The topic is of heightened public interest though – sadly, local and national media have not always reported these deaths within the guidelines set out by the Samaritans. It is also of governmental concern. At the end of last year, Jeremy Hunt urged universities to respond to the steep rise in student suicides in England and Wales which he indicated have nearly doubled since 2007. The number is misleading – the Office for National Statistics does report an increase in deaths by suicide in full-time students in England and Wales from 2006 until 2016 but over the same period entrants to full-time first-degree, postgraduate taught and postgraduate research courses have also increased considerably (by 31.2%, 30.5% and 25.7% respectively) – it is the rate (per 100,000) that matters. But the Secretary of State's message is nonetheless important. There is much that can be done. As he went on to point out in the same article, big improvements in response and prevention can only be achieved on the basis of accurate and reliable data. Producing a robust national dataset remains challenging – relying as it does on coroners' verdicts which are susceptible to misreporting of student status. The ONS is currently working with HESA to link national aggregate records, work that will report in Spring 2018.
This week Universities UK launches a further research project in partnership with the University of Worcester to improve our understanding of student suicide to enable better prevention and response. A survey of UUK members elicits data about the incidence of student suicide and current suicide prevention strategies across the sector. Because of the highly sensitive nature of this information, individual organisations will not be attributed in the analysis and the research will only report aggregate data and general trends. The project has the support of the Department of Health, Public Health England and the Office for National Statistics.

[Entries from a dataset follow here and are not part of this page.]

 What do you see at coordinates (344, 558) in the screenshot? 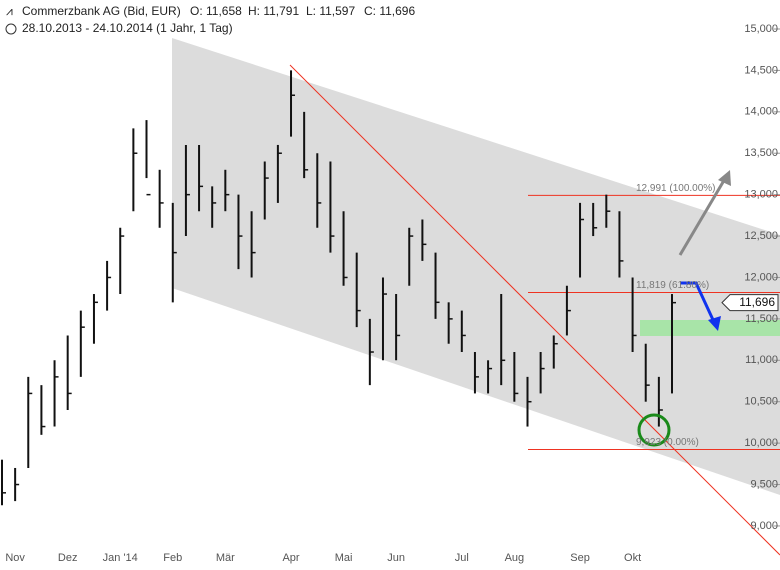
I see `x-tick-label: Mai` at bounding box center [344, 558].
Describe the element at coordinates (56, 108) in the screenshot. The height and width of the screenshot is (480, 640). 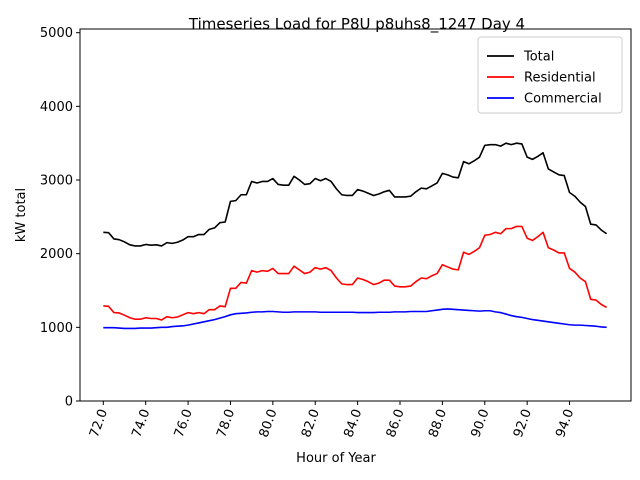
I see `y-tick-label: 4000` at that location.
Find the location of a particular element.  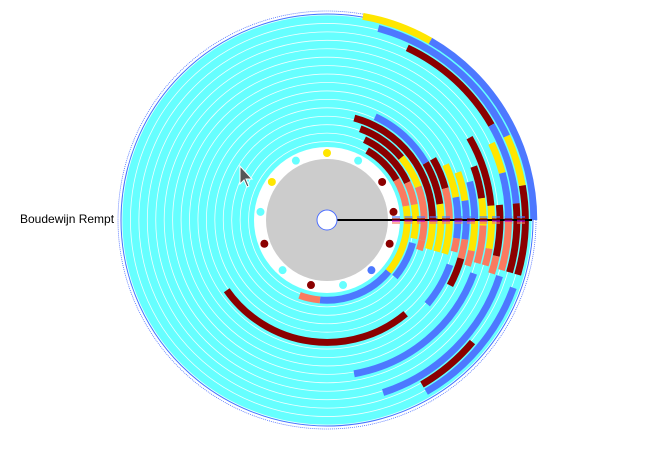

center-knob is located at coordinates (327, 220).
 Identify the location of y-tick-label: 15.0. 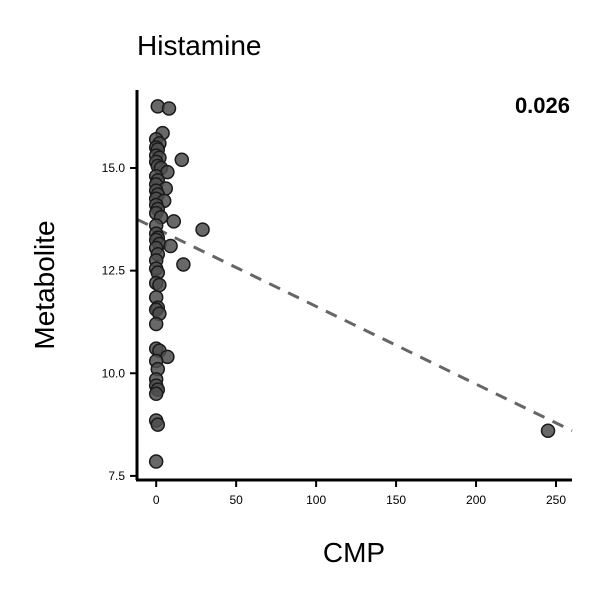
(114, 168).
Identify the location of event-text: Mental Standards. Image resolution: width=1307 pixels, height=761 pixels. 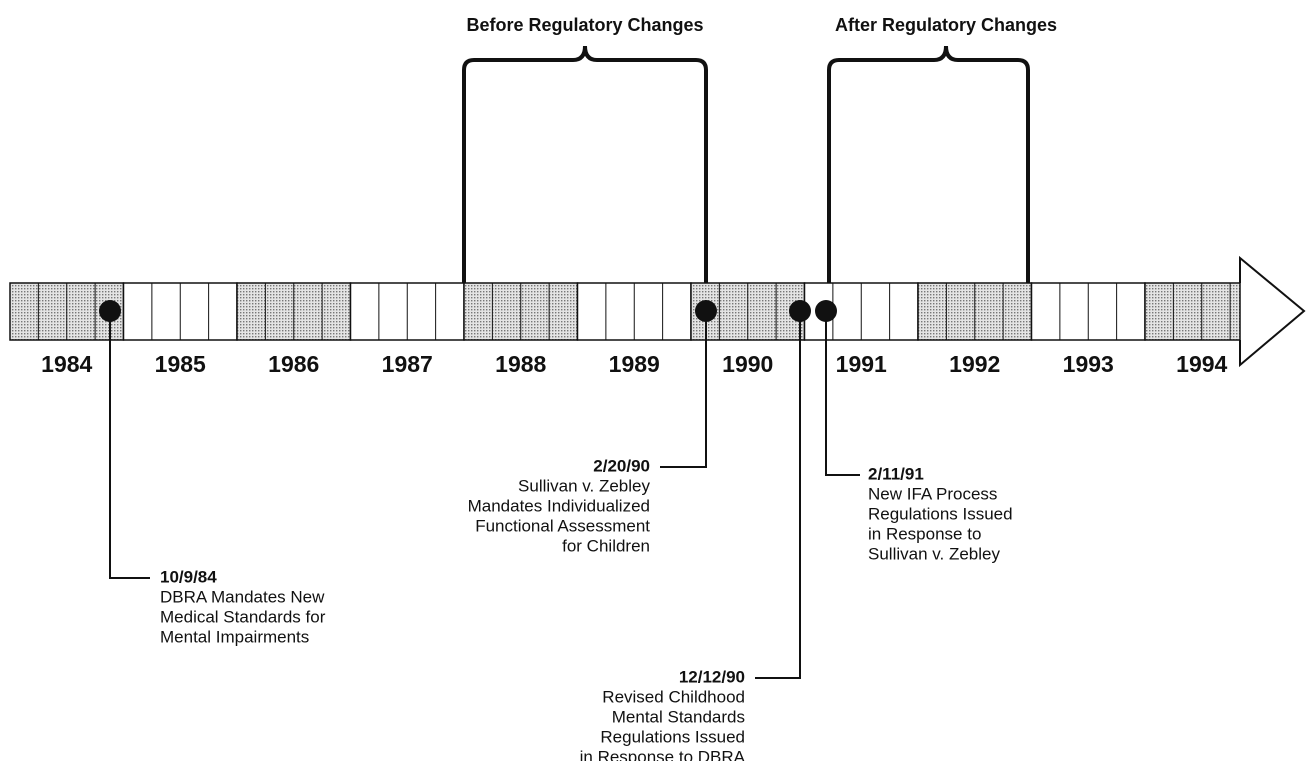
(678, 716).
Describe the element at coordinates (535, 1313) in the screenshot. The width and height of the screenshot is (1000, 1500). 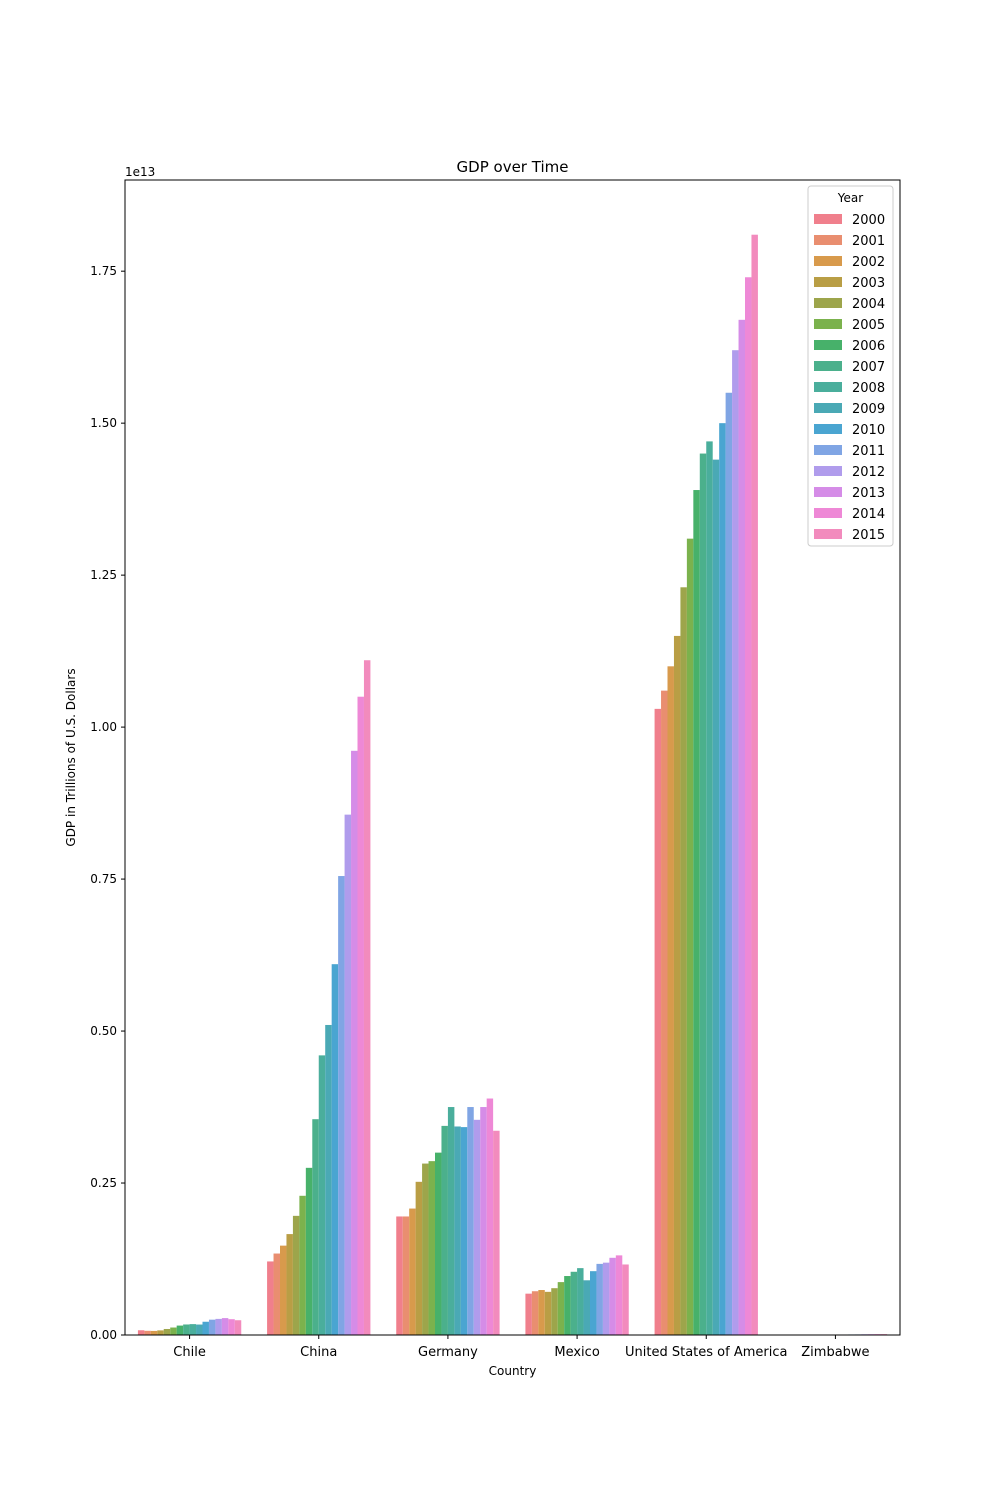
I see `bar-mexico-2001` at that location.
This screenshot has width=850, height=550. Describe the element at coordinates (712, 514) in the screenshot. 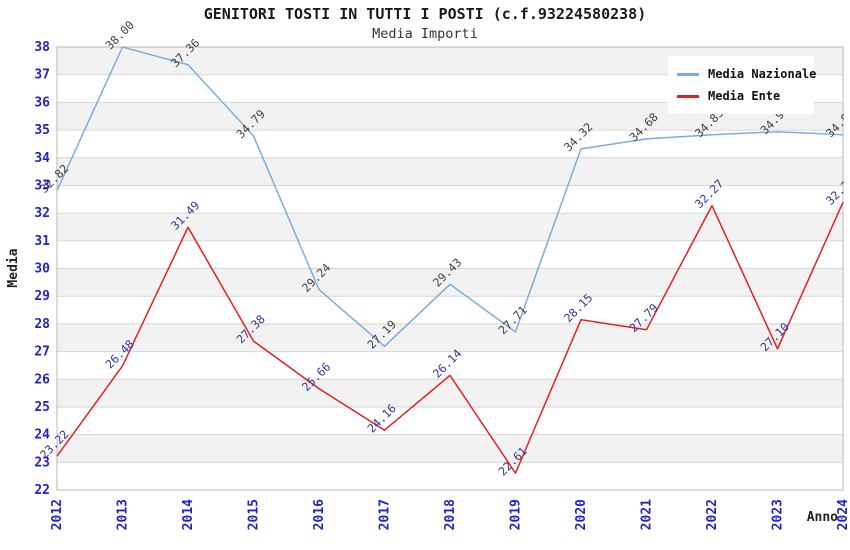

I see `svg-text: 2022` at that location.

Why is this important? Firstly, because there is much that universities can do to improve how they respond to deaths by suicide. There is significant variation in practice across the higher education sector and learning that could be drawn in from other sectors. For example, Business in the Community partnered with Public Health England to produce a suite of materials to help organisations support the mental and physical health and wellbeing of employees including an exemplary suicide postvention toolkit co-produced with the Samaritans. UUK is currently scoping co-producing a similar postvention toolkit for universities.
Secondly, because so many of these deaths may be preventable. Jeremy Hunt recently announced a 'zero suicide ambition' for NHS and care settings.What would this ambition mean for universities? Certainly it would involve access to services for those in distress, both university-provided support services and statutory health care with effective local join up between the two. But, given that many students take their lives without contact with services, this must be a wider effort, from institutional safe guarding to looking after your mate, from mental health first aid training to the building of aware and compassionate communities. These must be whole organisation approaches that prioritise the issue of mental health including mental distress and instigate and sustain systematic improvement.
These themes and more will be explored at our event Understanding, preventing and responding to student suicide on 24 April 2018 at Woburn House.
Contact the Samaritans for free from any telephone on 116 123. You can call even if you don't have credit on your mobile, and the number won't show up on phone bills. You can also email firstname.lastname@example.org or go to https://www.samaritans.org/how-we-can-help-you/contact-us to find details of your nearest branch, where you can talk to one of their trained volunteers face to face.
If only so many of these strategies had a solid evidence base behind them. Sadly, many do not, and given we are in an academic environment, it's a little embarrassing. We must do more to prevent suicides, but we must be more evidence based in our approach.
I am very fortunate that my son returned home from university. After a catalogue of let downs by the student services and well-being services it could have been a very different outcome. My son DID ask for help but was asked for this form or that form completing. He was passed from one person to another. Despite our son telling he university he was ok for the university to contact us regarding anything to do with his well-being they failed to do so. He told student services he had spend hours and hours over days and weeks with a scapal over his wrist not wanting to be around anymore. No-one from the university thought this serious enough to get in contact with us. Thank goodness we know our son and knew he wasn't himself. It was seeing an article whilst googling the university that really hit it home to us. A student had commited suicide at the same universsity less than a year before. The article was from the mum saying how she had felt so badly let down by everyone at the university. We travelled the 6 hours to get our son and he came home. He was in a bad way. I do not understand why no-one at the university could see how desperate he was. The univesity never even bothered to contact him even after a week, they didn't know he had come home. He could have been dead in his accommodation for all they knew. The university took his money, put him into debt and quite frankly put his mental health in a worst state. They made him feel a burden, his own words. He withdrew 6 months ago. We are in the process of supporting our son in submitting a complaint to hopefully get some recompense and stop this happening to another student. The university's need to be more proactive witth the young adults they are working for. There departments need to communicate with each other, with outside agencies like GP's and support groups.